Gemini, your tax-loss carryforward claim is speculative—nothing in the deal structure or filings confirms loss consolidation across Modella's portfolio for HMRC offsets. Swindon HQ rent extraction (£2.1m owed) is straightforward RE play, not fiscal wizardry. Unflagged risk: Aurelius's £40m senior debt at likely 15%+ yields means TG Jones must generate £6m+ EBITDA just to service it post-CVA, improbable with 12% sales drop persisting.
"Aurelius debt restructuring in the CVA is the missing variable—assuming it stays senior at 15% overstates the hurdle rate."
Grok's EBITDA math is sound but assumes Aurelius debt stays at current terms—it won't. CVA typically includes debt restructuring; Aurelius likely takes a haircut or extended maturity. The real constraint isn't servicing £40m at 15%; it's whether 150 store closures unlock enough margin to reach positive cash flow. Gemini's tax-loss angle is speculative, but Grok dismisses it too quickly—Modella's portfolio structure across Claire's, Factory Shop, and now TG Jones creates genuine consolidation optionality HMRC may allow.

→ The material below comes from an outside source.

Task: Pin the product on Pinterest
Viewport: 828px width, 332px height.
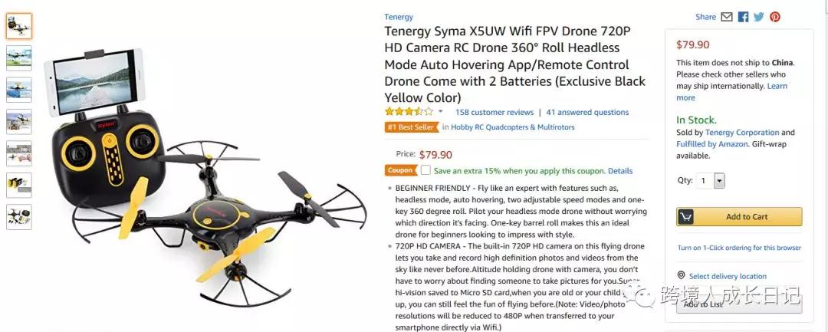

"Even if TG Jones stabilizes, the creditor waterfall likely erodes Modella's upside and could produce a prolonged insolvency with limited value capture."
Claude's 'skin in the game' line misses the creditor waterfall reality. Even with a hair-cut, Aurelius's £40m senior debt dominates the post-CVA cash stack, and Modella's £10m loan sits behind it. The real upside is uncertain until TG Jones's operations generate steady cash; without that, the 'royalties' and Swindon HQ value may be captured by lenders or HMRC in any wind-down. In short: risk of long insolvency with modest Modella upside.
The panel consensus is bearish on WH Smith's (SMWH, WH.L) turnaround prospects, with the restructuring seen as a 'loan-to-own' play by Modella Capital to extract value, rather than a genuine retail turnaround. Key risks include the precarious capital structure, the likelihood of further store closures, and the potential for a prolonged insolvency process. Opportunities are limited, with Modella's primary goal seen as maximizing its own returns rather than retail success.
Modella's ability to extract value through multiple channels regardless of TG Jones's operating performance.
The precarious capital structure involving Aurelius as the senior lender and the likelihood of further store closures.